-- Exercise brief --
Transcribe each record exactly as it appears.

Data extracts section start

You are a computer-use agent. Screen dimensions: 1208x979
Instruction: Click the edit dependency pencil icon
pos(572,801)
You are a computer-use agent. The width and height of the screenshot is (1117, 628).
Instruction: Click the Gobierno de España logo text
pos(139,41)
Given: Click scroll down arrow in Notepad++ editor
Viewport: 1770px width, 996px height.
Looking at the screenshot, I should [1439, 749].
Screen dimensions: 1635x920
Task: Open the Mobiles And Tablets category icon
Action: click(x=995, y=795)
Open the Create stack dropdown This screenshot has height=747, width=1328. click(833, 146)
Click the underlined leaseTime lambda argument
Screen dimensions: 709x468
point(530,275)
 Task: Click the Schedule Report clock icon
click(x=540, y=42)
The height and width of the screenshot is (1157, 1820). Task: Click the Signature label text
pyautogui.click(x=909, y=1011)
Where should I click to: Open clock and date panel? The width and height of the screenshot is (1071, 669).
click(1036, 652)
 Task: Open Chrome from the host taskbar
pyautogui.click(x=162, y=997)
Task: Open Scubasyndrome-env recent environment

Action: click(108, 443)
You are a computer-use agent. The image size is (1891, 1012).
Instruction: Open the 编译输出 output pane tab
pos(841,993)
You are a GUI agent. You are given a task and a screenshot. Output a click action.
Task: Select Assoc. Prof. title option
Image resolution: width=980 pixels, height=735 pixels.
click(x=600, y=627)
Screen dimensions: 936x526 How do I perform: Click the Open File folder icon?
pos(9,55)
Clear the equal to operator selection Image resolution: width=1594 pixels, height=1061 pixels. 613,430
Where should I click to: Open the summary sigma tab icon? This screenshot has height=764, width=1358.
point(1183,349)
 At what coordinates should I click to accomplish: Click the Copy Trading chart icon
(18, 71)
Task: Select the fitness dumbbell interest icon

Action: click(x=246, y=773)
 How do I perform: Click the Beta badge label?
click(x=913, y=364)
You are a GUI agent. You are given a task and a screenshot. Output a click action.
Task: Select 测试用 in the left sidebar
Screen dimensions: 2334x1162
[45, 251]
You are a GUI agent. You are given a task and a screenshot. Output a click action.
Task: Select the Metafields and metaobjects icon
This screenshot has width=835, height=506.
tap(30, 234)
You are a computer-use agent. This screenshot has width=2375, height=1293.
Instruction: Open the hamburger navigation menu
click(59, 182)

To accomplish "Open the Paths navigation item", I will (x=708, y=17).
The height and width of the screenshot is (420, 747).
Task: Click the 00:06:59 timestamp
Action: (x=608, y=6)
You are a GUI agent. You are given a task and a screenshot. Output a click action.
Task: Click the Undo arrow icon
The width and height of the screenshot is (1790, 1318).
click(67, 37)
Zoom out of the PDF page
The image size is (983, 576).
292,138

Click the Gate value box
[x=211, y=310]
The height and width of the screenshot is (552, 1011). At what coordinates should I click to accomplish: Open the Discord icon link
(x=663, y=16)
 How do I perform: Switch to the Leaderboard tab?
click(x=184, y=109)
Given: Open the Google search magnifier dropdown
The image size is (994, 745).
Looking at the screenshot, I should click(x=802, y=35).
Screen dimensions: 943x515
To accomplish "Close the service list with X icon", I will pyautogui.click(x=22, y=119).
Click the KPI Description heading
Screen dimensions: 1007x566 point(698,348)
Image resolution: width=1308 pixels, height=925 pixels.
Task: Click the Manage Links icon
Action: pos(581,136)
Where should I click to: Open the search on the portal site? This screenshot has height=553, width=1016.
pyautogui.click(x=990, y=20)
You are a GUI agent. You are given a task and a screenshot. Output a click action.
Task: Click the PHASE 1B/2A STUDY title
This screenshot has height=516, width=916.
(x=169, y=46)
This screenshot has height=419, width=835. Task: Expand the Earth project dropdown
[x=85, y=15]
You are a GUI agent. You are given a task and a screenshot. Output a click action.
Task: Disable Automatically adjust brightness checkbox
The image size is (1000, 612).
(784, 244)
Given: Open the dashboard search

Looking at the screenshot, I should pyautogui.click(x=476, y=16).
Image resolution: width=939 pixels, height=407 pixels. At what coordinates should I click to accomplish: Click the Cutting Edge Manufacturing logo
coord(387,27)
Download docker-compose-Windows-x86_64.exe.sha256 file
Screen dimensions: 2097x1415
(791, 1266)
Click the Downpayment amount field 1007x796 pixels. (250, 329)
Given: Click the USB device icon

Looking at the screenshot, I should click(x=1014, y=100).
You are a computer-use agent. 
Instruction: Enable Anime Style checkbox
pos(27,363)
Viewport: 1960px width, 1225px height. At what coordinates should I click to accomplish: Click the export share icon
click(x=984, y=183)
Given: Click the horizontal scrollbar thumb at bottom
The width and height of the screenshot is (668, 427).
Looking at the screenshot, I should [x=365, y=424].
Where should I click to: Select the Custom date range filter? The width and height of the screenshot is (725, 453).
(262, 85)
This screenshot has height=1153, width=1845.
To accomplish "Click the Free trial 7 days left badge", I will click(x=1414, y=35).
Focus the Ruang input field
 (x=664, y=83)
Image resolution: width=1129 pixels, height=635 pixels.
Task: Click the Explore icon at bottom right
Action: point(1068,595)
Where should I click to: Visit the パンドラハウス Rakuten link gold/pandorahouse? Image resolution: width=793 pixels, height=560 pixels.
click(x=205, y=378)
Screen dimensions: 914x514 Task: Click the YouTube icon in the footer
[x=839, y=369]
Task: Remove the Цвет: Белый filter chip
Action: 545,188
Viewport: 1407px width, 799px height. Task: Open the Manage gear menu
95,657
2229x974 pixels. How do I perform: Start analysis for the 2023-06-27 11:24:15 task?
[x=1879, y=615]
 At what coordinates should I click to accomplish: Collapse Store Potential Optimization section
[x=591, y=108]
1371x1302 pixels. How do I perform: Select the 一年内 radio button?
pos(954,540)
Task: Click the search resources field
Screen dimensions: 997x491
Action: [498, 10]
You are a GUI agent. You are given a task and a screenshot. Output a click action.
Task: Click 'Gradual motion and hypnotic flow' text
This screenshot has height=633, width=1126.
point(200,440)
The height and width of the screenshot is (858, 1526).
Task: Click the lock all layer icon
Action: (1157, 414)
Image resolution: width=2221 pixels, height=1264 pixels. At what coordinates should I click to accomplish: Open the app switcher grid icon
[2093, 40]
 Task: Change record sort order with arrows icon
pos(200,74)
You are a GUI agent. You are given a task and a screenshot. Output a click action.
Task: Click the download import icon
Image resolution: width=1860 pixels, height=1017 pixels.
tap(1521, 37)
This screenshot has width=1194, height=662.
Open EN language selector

Data extracts section end

-- Reply --
You are a computer-use agent. Screen dimensions: 1208x979
Instruction: Click the edit dependency pencil icon
pos(572,801)
You are a computer-use agent. The width and height of the screenshot is (1117, 628).
Instruction: Click the Gobierno de España logo text
pos(139,41)
Given: Click scroll down arrow in Notepad++ editor
Viewport: 1770px width, 996px height.
Looking at the screenshot, I should [1439, 749].
Screen dimensions: 1635x920
Task: Open the Mobiles And Tablets category icon
Action: click(x=995, y=795)
Open the Create stack dropdown This screenshot has height=747, width=1328. click(833, 146)
Click the underlined leaseTime lambda argument
Screen dimensions: 709x468
point(530,275)
 Task: Click the Schedule Report clock icon
click(x=540, y=42)
The height and width of the screenshot is (1157, 1820). Task: Click the Signature label text
pyautogui.click(x=909, y=1011)
Where should I click to: Open clock and date panel? The width and height of the screenshot is (1071, 669).
click(1036, 652)
 Task: Open Chrome from the host taskbar
pyautogui.click(x=162, y=997)
Task: Open Scubasyndrome-env recent environment

Action: click(108, 443)
You are a computer-use agent. The image size is (1891, 1012).
Instruction: Open the 编译输出 output pane tab
pos(841,993)
You are a GUI agent. You are given a task and a screenshot. Output a click action.
Task: Select Assoc. Prof. title option
Image resolution: width=980 pixels, height=735 pixels.
click(x=600, y=627)
Screen dimensions: 936x526 How do I perform: Click the Open File folder icon?
pos(9,55)
Clear the equal to operator selection Image resolution: width=1594 pixels, height=1061 pixels. 613,430
Where should I click to: Open the summary sigma tab icon? This screenshot has height=764, width=1358.
point(1183,349)
 At what coordinates should I click to accomplish: Click the Copy Trading chart icon
(18, 71)
Task: Select the fitness dumbbell interest icon

Action: click(x=246, y=773)
 How do I perform: Click the Beta badge label?
click(x=913, y=364)
You are a GUI agent. You are given a task and a screenshot. Output a click action.
Task: Select 测试用 in the left sidebar
Screen dimensions: 2334x1162
[45, 251]
You are a GUI agent. You are given a task and a screenshot. Output a click action.
Task: Select the Metafields and metaobjects icon
This screenshot has width=835, height=506.
tap(30, 234)
You are a computer-use agent. This screenshot has width=2375, height=1293.
Instruction: Open the hamburger navigation menu
click(59, 182)

To accomplish "Open the Paths navigation item", I will (x=708, y=17).
The height and width of the screenshot is (420, 747).
Task: Click the 00:06:59 timestamp
Action: (x=608, y=6)
You are a GUI agent. You are given a task and a screenshot. Output a click action.
Task: Click the Undo arrow icon
The width and height of the screenshot is (1790, 1318).
click(67, 37)
Zoom out of the PDF page
The image size is (983, 576).
292,138

Click the Gate value box
[x=211, y=310]
The height and width of the screenshot is (552, 1011). At what coordinates should I click to accomplish: Open the Discord icon link
(x=663, y=16)
 How do I perform: Switch to the Leaderboard tab?
click(x=184, y=109)
Given: Open the Google search magnifier dropdown
The image size is (994, 745).
Looking at the screenshot, I should click(x=802, y=35).
Screen dimensions: 943x515
To accomplish "Close the service list with X icon", I will pyautogui.click(x=22, y=119).
Click the KPI Description heading
Screen dimensions: 1007x566 point(698,348)
Image resolution: width=1308 pixels, height=925 pixels.
Task: Click the Manage Links icon
Action: pos(581,136)
Where should I click to: Open the search on the portal site? This screenshot has height=553, width=1016.
pyautogui.click(x=990, y=20)
You are a GUI agent. You are given a task and a screenshot. Output a click action.
Task: Click the PHASE 1B/2A STUDY title
This screenshot has height=516, width=916.
(x=169, y=46)
This screenshot has height=419, width=835. Task: Expand the Earth project dropdown
[x=85, y=15]
You are a GUI agent. You are given a task and a screenshot. Output a click action.
Task: Disable Automatically adjust brightness checkbox
The image size is (1000, 612).
(784, 244)
Given: Open the dashboard search

Looking at the screenshot, I should pyautogui.click(x=476, y=16).
Image resolution: width=939 pixels, height=407 pixels. At what coordinates should I click to accomplish: Click the Cutting Edge Manufacturing logo
coord(387,27)
Download docker-compose-Windows-x86_64.exe.sha256 file
Screen dimensions: 2097x1415
(791, 1266)
Click the Downpayment amount field 1007x796 pixels. (250, 329)
Given: Click the USB device icon

Looking at the screenshot, I should click(x=1014, y=100).
You are a computer-use agent. 
Instruction: Enable Anime Style checkbox
pos(27,363)
Viewport: 1960px width, 1225px height. At what coordinates should I click to accomplish: Click the export share icon
click(x=984, y=183)
Given: Click the horizontal scrollbar thumb at bottom
The width and height of the screenshot is (668, 427).
Looking at the screenshot, I should [x=365, y=424].
Where should I click to: Select the Custom date range filter? The width and height of the screenshot is (725, 453).
(262, 85)
This screenshot has height=1153, width=1845.
To accomplish "Click the Free trial 7 days left badge", I will click(x=1414, y=35).
Focus the Ruang input field
 (x=664, y=83)
Image resolution: width=1129 pixels, height=635 pixels.
Task: Click the Explore icon at bottom right
Action: point(1068,595)
Where should I click to: Visit the パンドラハウス Rakuten link gold/pandorahouse? Image resolution: width=793 pixels, height=560 pixels.
click(x=205, y=378)
Screen dimensions: 914x514 Task: Click the YouTube icon in the footer
[x=839, y=369]
Task: Remove the Цвет: Белый filter chip
Action: 545,188
Viewport: 1407px width, 799px height. Task: Open the Manage gear menu
95,657
2229x974 pixels. How do I perform: Start analysis for the 2023-06-27 11:24:15 task?
[x=1879, y=615]
 At what coordinates should I click to accomplish: Collapse Store Potential Optimization section
[x=591, y=108]
1371x1302 pixels. How do I perform: Select the 一年内 radio button?
pos(954,540)
Task: Click the search resources field
Screen dimensions: 997x491
Action: [498, 10]
You are a GUI agent. You are given a task and a screenshot. Output a click action.
Task: Click 'Gradual motion and hypnotic flow' text
This screenshot has height=633, width=1126.
point(200,440)
The height and width of the screenshot is (858, 1526).
Task: Click the lock all layer icon
Action: (1157, 414)
Image resolution: width=2221 pixels, height=1264 pixels. At what coordinates should I click to accomplish: Open the app switcher grid icon
[2093, 40]
 Task: Change record sort order with arrows icon
pos(200,74)
You are a GUI agent. You are given a task and a screenshot. Output a click action.
Task: Click the download import icon
Image resolution: width=1860 pixels, height=1017 pixels.
tap(1521, 37)
This screenshot has width=1194, height=662.
Open EN language selector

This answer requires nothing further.